How to initialize custom ActiveModel Validators in Rails 3+ app from within a Rails Engine

I'm trying to load some custom Validators from a Rails Engine but my application keeps failing due to the validator not being recognized.

What is the proper way & time to initialize the validators in the engine?

For example I have:

    class NullityValidator < ActiveModel::EachValidator
      # Validates whether <tt>value</tt> is <tt>nil?</tt>.
      def validate_each(record, attribute, value)
        record.errors.add(attribute, :not_nil) unless value.nil?
      end
    end

From within my engines class Engine < Rails::Engine I have tried a few different ways to initialize the custom validators such as:

config.before_initialize do
  class NullityValidator < ActiveModel::EachValidator
  end
end

config.after_initialize do
  class NullityValidator < ActiveModel::EachValidator
  end
end

initializer 'ab_gem.validators' do |app|
  ActiveSupport.on_load :active_model do
    class NullityValidator < ActiveModel::EachValidator
    end
  end
end

initializer 'ab_gem.validators' do |app|
  ActiveSupport.on_load :active_record do
    class NullityValidator < ActiveModel::EachValidator
    end
  end
end

initializer 'ab_gem.validators' do |app|
  class NullityValidator < ActiveModel::EachValidator
  end
end

I also tried moving these into a custom module to load, but none of these methods are initializing / loading properly.

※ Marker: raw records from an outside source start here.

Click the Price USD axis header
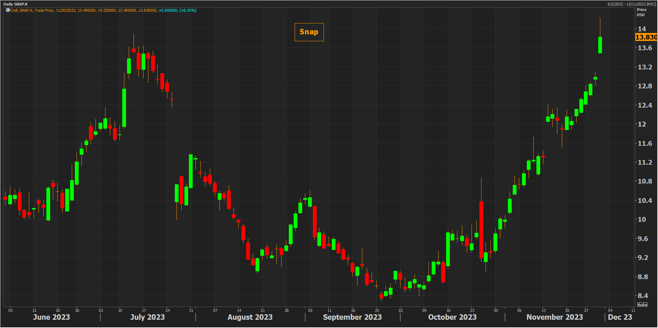This screenshot has width=658, height=328. [642, 12]
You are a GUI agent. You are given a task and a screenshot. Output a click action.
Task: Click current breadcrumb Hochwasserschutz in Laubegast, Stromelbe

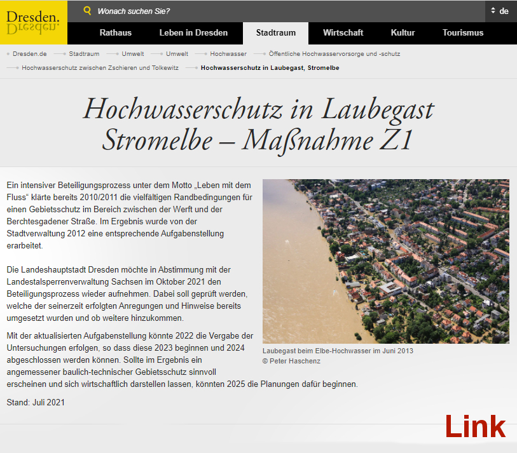(x=270, y=67)
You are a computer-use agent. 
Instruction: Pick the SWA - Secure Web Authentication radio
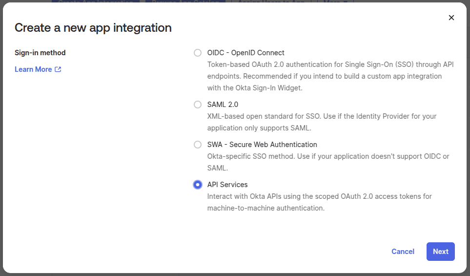click(x=197, y=145)
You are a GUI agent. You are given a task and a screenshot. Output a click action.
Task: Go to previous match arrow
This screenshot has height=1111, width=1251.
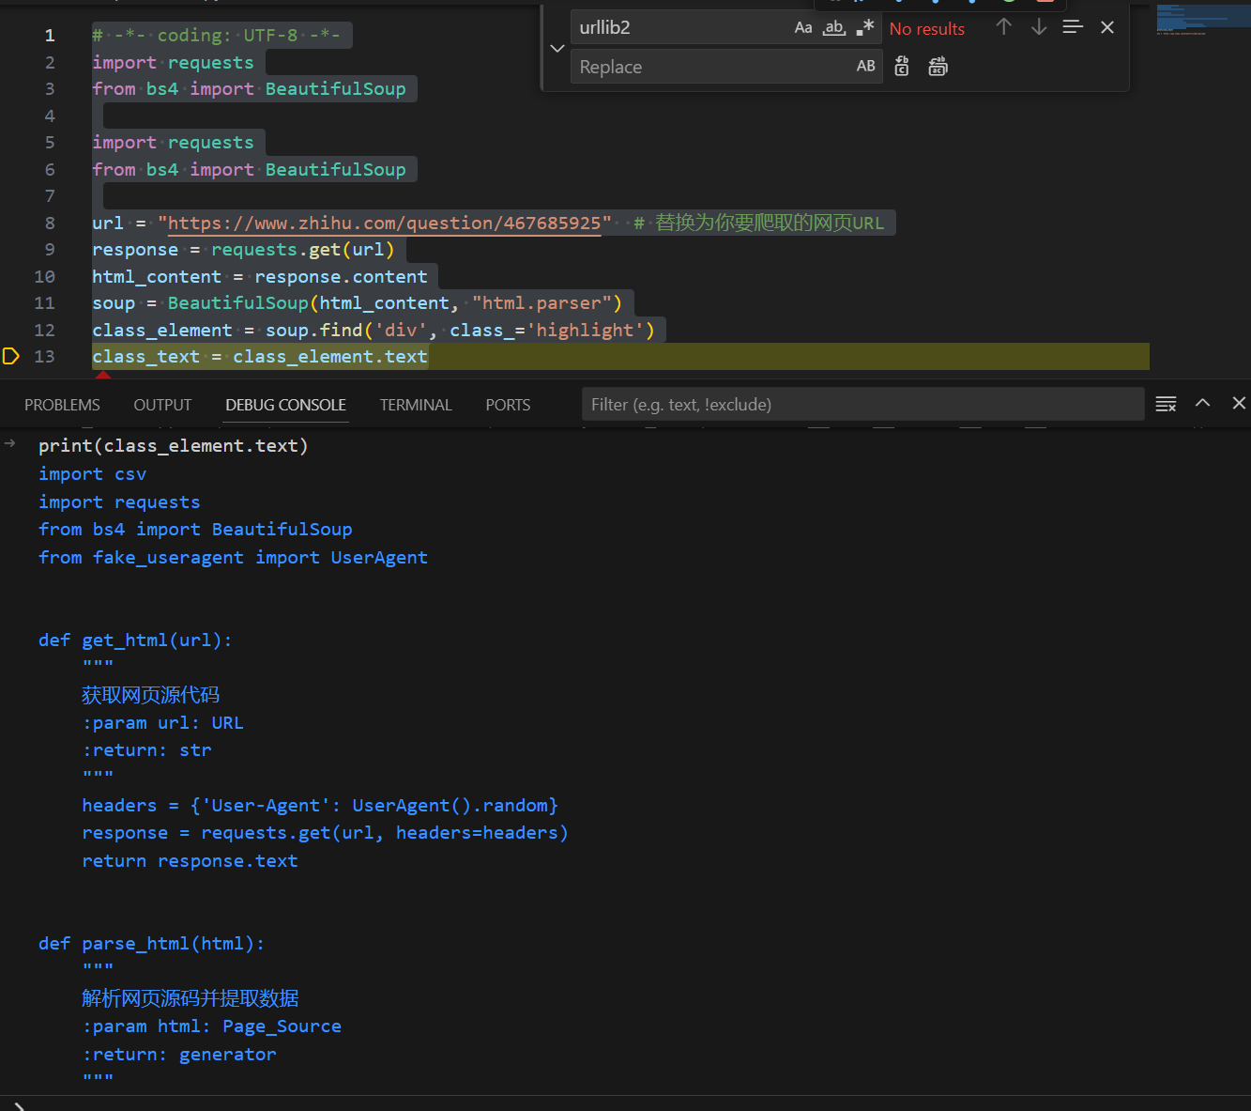click(x=1003, y=27)
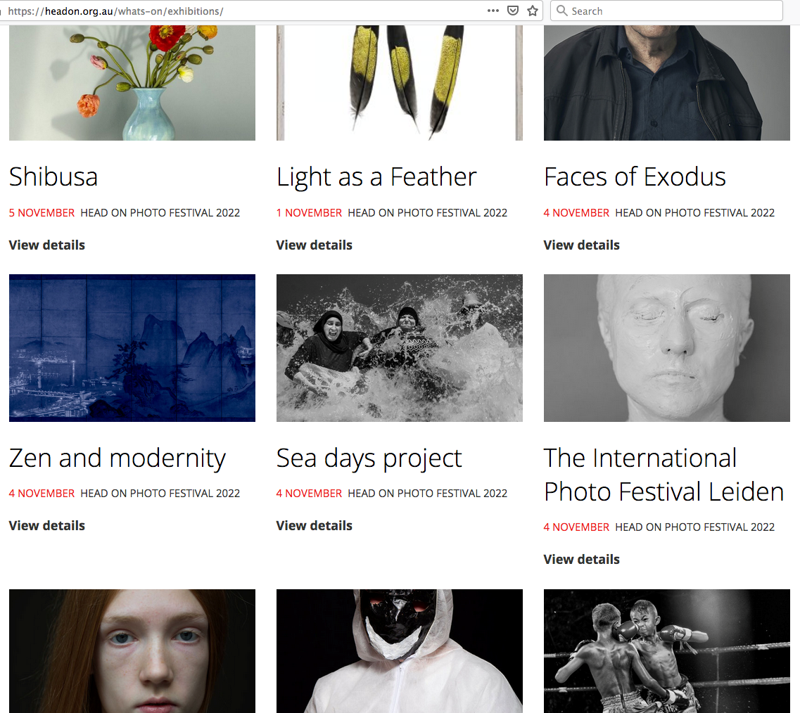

Anytime my applications model is being loaded I receive Unknown validator: 'NullityValidator'

Answers


The solution was incredibly more simple and elegant than I thought... Just create a config/initializers/ folder for your initializers, and drop the validators there to be loaded in the proper order.

So just made:

config/initializers/validators.rb

Drop in your validator:

class NullityValidator < ActiveModel::EachValidator
  # Validates whether <tt>value</tt> is <tt>nil?</tt>.
  def validate_each(record, attribute, value)
    record.errors.add(attribute, :not_nil) unless value.nil?
  end
end

Then your good to go. I was under the impression defining an initializer within your engine.rb railtie would accomplish the same thing, but apparently not. This is much cleaner and better practice in my opinion anyway though.